I want to drywall the ceiling or rafters in my garage attic. It was built with floor joists, and 3/4" plywood so it would be adequate for a storage room. Do I need to insulate before I drywall or do I go without? The garage is a stand alone 2 car garage. We live in Southern California (near the beach - no 100 degree heat) and the garage is neither heated or air conditioned. Thanks for any input.


----------



## Axecutioner-B (May 18, 2010)

I drywalled my garage without any insulation. I Live in Phoenix & i am niether heating nor air conditioning it. If you are not trying to control the temp inside it i see no reason why you would need to insulate


----------



## Scuba_Dave (Jan 16, 2009)

I do not have any plans to heat or AC my garage
But I'm still insulating everything, not that much $$
Much easier to do it before the drywall goes up
And if I ever need to heat or AC the space.....
Never know when I may need to throw some heat in there to work on something in the winter


----------



## Gary in WA (Mar 11, 2009)

Since it is a stand alone garage without a living space attached or above, it would be foolish to insulate it. Be sure you have ridge and soffit vents if the fire code for your area permits to remove any moisture from the just parked vehicles. 

Gary


----------



## fabrk8r (Feb 12, 2010)

In your climate I wouldn't worry about insulating it unless you plan to spend a lot of time in the garage working.
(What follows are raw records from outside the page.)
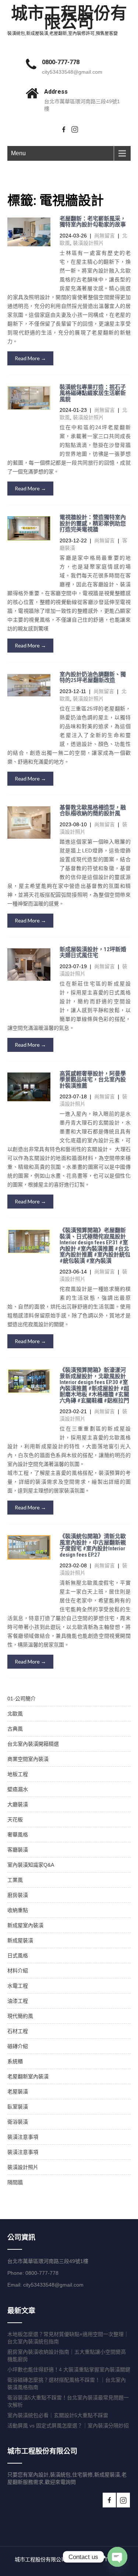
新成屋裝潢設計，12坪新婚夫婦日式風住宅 (93, 952)
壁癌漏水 (17, 1789)
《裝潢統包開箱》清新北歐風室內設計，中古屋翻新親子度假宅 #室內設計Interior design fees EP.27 (93, 1545)
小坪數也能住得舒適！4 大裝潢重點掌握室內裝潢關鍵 (68, 2369)
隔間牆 (15, 2182)
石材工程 (17, 2031)
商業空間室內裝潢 (28, 1759)
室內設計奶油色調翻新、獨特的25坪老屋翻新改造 (93, 677)
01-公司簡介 (21, 1698)
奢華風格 (17, 1835)
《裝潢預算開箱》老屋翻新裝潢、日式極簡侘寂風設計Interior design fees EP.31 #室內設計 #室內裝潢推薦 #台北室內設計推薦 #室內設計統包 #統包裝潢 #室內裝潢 (95, 1245)
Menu (18, 153)
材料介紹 (17, 1971)
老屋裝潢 (17, 2091)
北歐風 (15, 1714)
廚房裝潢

I drywalled (1/2") and insulated (R-13 papered) my detached garage sidewalls and ceiling because I spend alot of time in it during the entire year. I have a NG unit heater, but in the summer I just open the doors and run a box fan.
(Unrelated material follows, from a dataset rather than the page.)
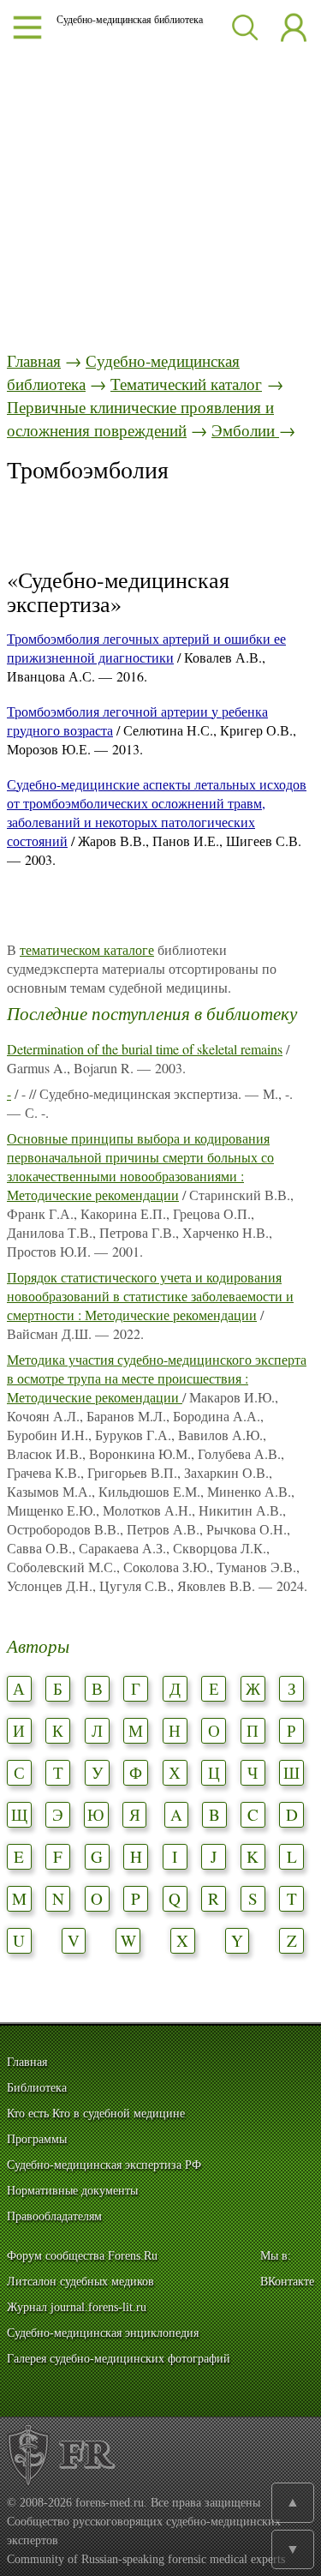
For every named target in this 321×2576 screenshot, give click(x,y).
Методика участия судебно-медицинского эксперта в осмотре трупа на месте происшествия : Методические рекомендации (156, 1378)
For me, a secondary benefit of insulating and drywalling is noise suppression. I like my stereo.


----------



## Scuba_Dave (Jan 16, 2009)

GBR in WA said:


> Since it is a stand alone garage without a living space attached or above, it would be foolish to insulate it. Be sure you have ridge and soffit vents if the fire code for your area permits to remove any moisture from the just parked vehicles.
> 
> Gary


Foolish to insulate a space ?
I find that idea foolish
Garages are used all the time for other purposes
A little advanced planning can save the next homeowner from more trouble


----------



## Gary in WA (Mar 11, 2009)

Unless the climate in Southern CA has changed a lot since I lived there for 6 months, to what benefit would insulation serve the storage items without heat or AC in a detached garage attic space as long as it is ventilated? Not all garages, keep it in context....... 

Gary


----------